La loi d'Ashby sur la variété requise décrit comment le mécanisme de contrôle d'un système doit être capable de représenter ce qui est contrôlé. Les organisations sont en même temps des choses compliquées et complexes. Elles sont d'habitude compliquées parce qu'elles ont une grande portée, qu'elles contiennent de nombreux composants qui nécessitent une spécialisation et qu'elles sont difficiles à appréhender et à gérer. Elles sont également complexes parce qu'elles présentent de nombreux comportements émergents. Par exemple, ils ont de nombreux composants dans l'espace inexploré pour lequel il y a de l'incertitude et que vous ne pouvez pas prédire. Le mieux que vous puissiez faire est de tâter le terrain. Si la cartographie vous offre une fenêtre sur cette situation, vous devez disposer d'une capacité de gestion capable d'y faire face.

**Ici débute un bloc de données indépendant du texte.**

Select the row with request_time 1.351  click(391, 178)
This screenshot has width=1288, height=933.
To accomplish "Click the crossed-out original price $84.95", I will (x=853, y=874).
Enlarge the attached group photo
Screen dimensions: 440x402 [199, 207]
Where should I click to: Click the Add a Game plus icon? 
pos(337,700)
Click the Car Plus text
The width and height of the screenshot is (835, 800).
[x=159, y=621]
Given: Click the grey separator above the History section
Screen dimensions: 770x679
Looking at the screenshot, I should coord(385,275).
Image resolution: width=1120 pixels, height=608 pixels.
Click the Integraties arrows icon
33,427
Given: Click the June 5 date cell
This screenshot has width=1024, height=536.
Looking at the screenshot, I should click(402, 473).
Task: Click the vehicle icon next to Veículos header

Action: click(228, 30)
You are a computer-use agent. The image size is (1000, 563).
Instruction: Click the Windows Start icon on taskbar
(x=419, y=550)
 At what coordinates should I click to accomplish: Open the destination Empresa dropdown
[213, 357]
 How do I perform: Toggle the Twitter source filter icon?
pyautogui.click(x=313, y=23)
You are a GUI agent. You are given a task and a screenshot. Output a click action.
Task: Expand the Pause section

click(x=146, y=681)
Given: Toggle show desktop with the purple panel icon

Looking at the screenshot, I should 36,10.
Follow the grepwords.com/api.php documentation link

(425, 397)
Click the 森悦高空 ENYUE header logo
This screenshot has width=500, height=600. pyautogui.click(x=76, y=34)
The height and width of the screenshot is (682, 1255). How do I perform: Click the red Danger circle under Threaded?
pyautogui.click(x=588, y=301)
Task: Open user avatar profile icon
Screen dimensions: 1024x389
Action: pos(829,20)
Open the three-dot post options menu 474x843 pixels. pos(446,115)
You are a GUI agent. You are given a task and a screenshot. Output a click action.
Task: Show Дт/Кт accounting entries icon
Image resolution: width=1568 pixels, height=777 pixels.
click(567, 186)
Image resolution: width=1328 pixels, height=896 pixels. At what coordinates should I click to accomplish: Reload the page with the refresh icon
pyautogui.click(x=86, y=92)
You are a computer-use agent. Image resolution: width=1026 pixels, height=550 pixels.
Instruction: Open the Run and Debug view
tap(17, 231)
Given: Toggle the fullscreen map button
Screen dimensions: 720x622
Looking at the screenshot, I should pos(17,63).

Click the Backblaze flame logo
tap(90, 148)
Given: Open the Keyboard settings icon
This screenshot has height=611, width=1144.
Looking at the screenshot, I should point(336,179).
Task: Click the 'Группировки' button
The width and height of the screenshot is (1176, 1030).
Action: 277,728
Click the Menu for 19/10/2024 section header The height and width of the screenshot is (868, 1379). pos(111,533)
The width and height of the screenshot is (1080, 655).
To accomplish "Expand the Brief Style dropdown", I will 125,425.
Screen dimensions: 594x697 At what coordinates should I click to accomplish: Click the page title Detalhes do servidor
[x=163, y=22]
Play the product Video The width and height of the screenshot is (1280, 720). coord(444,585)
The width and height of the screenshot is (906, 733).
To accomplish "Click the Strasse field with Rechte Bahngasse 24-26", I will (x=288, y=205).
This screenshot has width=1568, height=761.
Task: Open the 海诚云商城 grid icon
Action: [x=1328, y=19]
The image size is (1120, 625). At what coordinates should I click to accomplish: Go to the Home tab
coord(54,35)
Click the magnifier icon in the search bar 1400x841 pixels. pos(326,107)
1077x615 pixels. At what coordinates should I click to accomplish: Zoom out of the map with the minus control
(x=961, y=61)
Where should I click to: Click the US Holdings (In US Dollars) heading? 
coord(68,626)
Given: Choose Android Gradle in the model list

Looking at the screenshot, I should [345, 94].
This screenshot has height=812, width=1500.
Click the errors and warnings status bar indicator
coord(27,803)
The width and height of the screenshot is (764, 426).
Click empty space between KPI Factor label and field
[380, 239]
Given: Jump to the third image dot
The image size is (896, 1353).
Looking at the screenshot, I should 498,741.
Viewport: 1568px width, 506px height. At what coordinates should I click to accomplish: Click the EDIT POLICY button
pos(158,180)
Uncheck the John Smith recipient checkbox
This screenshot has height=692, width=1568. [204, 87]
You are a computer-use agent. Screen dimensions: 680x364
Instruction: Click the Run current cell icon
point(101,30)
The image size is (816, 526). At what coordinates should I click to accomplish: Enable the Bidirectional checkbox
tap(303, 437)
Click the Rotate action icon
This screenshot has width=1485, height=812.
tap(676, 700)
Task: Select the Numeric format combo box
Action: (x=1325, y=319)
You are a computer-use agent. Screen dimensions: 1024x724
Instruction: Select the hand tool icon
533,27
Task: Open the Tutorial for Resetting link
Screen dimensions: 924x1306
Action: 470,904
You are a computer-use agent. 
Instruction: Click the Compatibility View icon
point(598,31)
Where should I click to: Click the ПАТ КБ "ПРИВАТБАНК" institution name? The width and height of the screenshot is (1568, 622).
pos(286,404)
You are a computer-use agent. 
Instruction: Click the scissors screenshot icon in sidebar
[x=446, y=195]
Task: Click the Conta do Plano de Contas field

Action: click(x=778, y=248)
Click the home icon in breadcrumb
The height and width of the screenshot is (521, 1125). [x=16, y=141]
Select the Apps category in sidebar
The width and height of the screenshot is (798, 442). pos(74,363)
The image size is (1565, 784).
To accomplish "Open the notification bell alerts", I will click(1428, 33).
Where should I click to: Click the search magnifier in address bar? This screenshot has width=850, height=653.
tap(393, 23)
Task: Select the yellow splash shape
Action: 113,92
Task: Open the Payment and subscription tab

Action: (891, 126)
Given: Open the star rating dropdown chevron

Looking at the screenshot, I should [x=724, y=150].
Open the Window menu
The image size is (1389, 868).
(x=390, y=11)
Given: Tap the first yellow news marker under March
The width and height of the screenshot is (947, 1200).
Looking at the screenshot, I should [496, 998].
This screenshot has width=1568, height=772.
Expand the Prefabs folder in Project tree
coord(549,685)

Il existe malheureusement une autre solution à la loi d'Ashby. Au lieu de faire face à un environnement compliqué qui contient de la complexité, vous faites le choix de prétendre que ce qui est géré est simple. Dans le monde des affaires, nous aimons les diagrammes 2x2, non pas parce qu'ils représentent la réalité, mais parce qu'ils l'obscurcissent et sont donc faciles à comprendre. Nous troquons notre capacité à apprendre continuellement sur l'environnement contre une illusion de simplicité et de facilité de gestion.
Il est important de faire une distinction ici. Le fait de prendre quelque chose de compliqué (comme une machine) et de le décomposer en composants petits, mais gérables, ou d'utiliser un mécanisme pour détecter un changement incertain dans un environnement complexe n'est pas la même chose que d'essayer de gérer un tel système en prétendant qu'il s'agit d'une matrice de 2x2. Comme le dirait Einstein, “Tout doit être rendu aussi simple que possible, mais pas plus simple”.
Finalement, j'ai été confronté à un choix. Est-ce que je continue d'utiliser ces diagrammes “ponctuels”, rendant ainsi les concepts de l'évolution plus accessibles, et est-ce que j'accepte les défauts (et l'argent) ou est-ce que j'emprunte un chemin plus lent et essaie de pousser les organisations vers une meilleure compréhension de la position et du mouvement ? S'ils refusent toujours, je pourrais faire un compromis et faire le gros du travail pour eux en leur fournissant simplement une carte et les résultats. Cependant, je savais déjà que cela les rendrait dépendants de moi, ce qui était exactement ce que je combattais chez les consultants. Je désirais libérer de leur chaînes les personnes et non de les enchaîner encore plus à un consultant de plus. Ce compromis était hors de question. Je devais prendre le chemin le plus lent. J'aime à penser que j'ai tenu bon, mais avec très peu d'entreprises qui cartographient, des factures qui s'accumulent et des clients qui s'intéressent aux concepts simplifiés, il est juste de dire que je commençais à chanceler.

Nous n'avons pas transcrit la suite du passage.